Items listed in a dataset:
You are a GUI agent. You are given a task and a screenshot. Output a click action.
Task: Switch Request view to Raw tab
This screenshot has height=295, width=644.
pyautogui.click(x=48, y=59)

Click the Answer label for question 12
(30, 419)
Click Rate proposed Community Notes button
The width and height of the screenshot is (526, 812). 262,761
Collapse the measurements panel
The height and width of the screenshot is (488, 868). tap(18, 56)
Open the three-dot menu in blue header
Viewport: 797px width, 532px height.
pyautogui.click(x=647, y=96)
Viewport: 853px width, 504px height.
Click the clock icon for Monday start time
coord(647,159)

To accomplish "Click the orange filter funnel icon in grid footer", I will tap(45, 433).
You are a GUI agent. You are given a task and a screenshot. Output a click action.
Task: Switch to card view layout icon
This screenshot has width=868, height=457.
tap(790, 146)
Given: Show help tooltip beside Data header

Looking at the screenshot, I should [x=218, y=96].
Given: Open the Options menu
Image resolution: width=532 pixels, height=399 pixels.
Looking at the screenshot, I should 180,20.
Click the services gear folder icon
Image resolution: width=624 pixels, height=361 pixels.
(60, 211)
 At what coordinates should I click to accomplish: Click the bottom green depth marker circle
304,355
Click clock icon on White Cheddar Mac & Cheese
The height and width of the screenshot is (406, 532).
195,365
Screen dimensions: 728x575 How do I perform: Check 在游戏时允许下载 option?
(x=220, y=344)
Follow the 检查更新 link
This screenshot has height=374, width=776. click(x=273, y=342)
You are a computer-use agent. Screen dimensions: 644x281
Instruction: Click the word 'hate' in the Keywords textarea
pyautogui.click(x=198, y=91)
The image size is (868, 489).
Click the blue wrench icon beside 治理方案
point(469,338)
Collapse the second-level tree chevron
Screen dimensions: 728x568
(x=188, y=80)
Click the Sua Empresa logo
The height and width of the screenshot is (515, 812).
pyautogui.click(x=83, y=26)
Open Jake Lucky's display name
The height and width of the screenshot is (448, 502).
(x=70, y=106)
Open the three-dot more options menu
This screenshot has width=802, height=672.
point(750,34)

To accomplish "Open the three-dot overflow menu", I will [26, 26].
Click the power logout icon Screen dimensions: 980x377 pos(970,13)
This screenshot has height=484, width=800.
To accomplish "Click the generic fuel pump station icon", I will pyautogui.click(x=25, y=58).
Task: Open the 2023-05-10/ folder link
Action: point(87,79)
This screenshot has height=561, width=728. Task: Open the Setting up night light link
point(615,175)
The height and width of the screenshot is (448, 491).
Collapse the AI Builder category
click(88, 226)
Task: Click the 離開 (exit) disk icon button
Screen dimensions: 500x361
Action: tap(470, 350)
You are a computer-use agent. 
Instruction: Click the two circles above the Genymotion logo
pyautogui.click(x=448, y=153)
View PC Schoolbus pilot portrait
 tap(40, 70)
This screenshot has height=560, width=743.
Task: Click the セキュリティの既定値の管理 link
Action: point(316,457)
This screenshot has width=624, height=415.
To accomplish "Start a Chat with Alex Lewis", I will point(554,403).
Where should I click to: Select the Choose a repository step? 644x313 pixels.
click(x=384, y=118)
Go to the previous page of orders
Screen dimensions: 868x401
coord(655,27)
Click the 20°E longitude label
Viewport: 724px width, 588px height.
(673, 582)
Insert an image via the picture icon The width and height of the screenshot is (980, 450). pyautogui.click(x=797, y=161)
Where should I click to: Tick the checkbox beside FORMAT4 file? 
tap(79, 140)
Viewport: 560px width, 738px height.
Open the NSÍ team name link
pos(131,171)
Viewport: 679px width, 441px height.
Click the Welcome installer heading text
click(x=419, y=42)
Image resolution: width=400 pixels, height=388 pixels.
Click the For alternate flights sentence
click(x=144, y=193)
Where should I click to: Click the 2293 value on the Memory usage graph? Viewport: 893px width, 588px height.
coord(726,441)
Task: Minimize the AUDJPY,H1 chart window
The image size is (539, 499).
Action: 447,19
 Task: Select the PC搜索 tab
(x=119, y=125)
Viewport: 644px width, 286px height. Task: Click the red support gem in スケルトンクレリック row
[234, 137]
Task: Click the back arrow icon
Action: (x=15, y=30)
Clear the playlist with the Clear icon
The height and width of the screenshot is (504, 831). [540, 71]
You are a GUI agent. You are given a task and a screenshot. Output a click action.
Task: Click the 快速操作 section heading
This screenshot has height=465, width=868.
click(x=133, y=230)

■ Your objective: Give the records as a numbered list, starting with the line that contains "Open the three-dot more options menu" and ending after the line that contains "point(615,175)". Leave out blank lines.

■ Final result:
1. Open the three-dot more options menu
2. This screenshot has width=802, height=672.
3. point(750,34)
4. To accomplish "Open the three-dot overflow menu", I will [26, 26].
5. Click the power logout icon Screen dimensions: 980x377 pos(970,13)
6. This screenshot has height=484, width=800.
7. To accomplish "Click the generic fuel pump station icon", I will pyautogui.click(x=25, y=58).
8. Task: Open the 2023-05-10/ folder link
9. Action: point(87,79)
10. This screenshot has height=561, width=728. Task: Open the Setting up night light link
11. point(615,175)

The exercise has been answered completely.